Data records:
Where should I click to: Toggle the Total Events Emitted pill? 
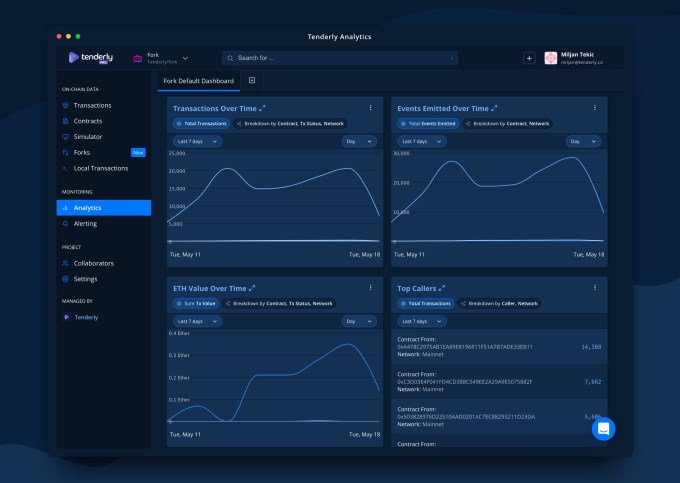coord(428,124)
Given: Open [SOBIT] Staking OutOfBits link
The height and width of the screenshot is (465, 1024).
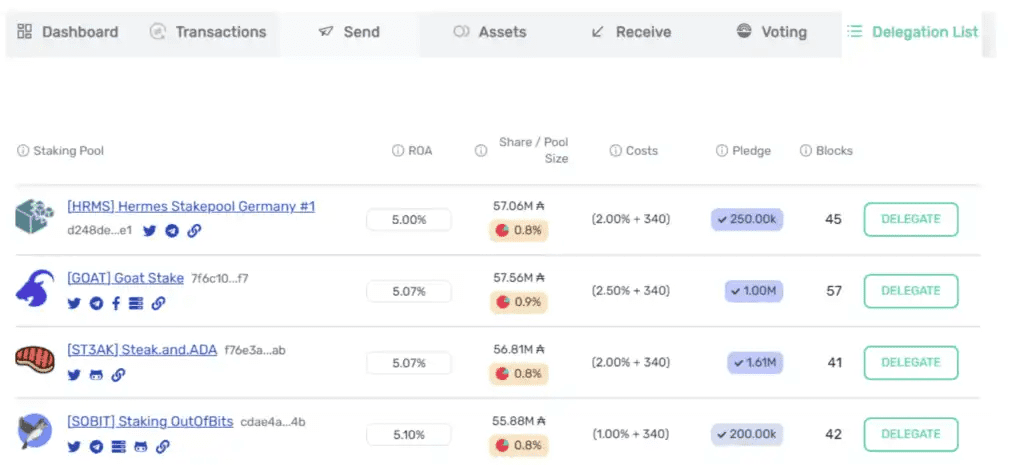Looking at the screenshot, I should (x=150, y=421).
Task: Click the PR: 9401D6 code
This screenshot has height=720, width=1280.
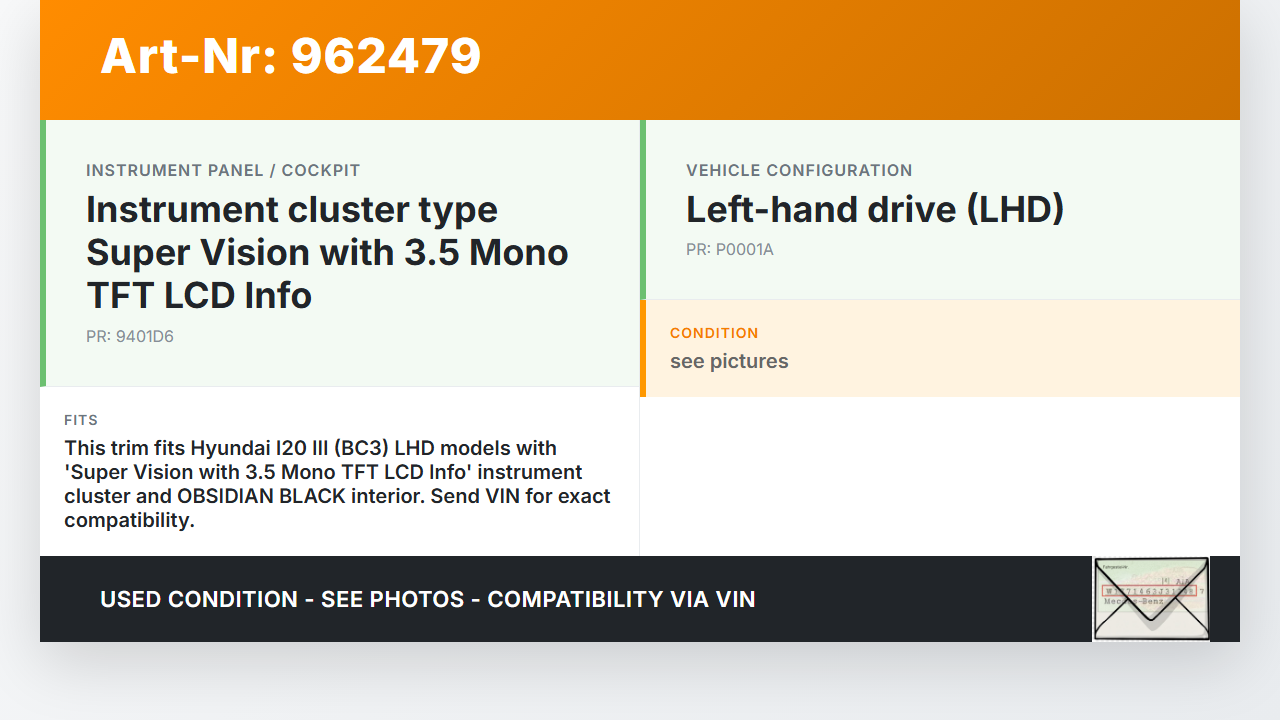Action: [130, 337]
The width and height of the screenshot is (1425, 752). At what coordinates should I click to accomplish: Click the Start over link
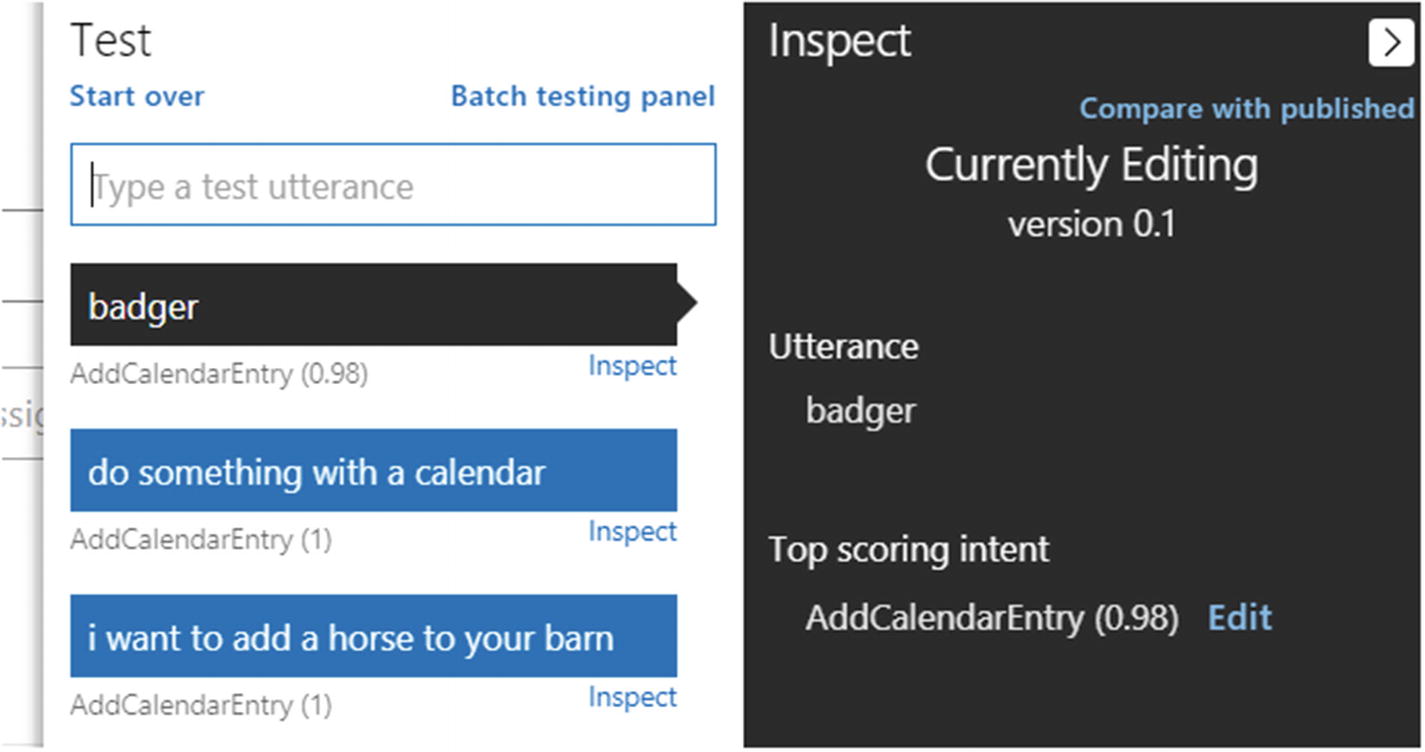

EXERCISE AIM - With the pictures removed, return each record above exactly as given.

OUTPUT FOR THIS EXERCISE -
Where should I click to: Toggle the Total Events Emitted pill? 
coord(428,124)
Given: Open [SOBIT] Staking OutOfBits link
The height and width of the screenshot is (465, 1024).
Looking at the screenshot, I should (x=150, y=421).
Task: Click the PR: 9401D6 code
This screenshot has height=720, width=1280.
Action: [130, 337]
The width and height of the screenshot is (1425, 752). At what coordinates should I click to accomplish: Click the Start over link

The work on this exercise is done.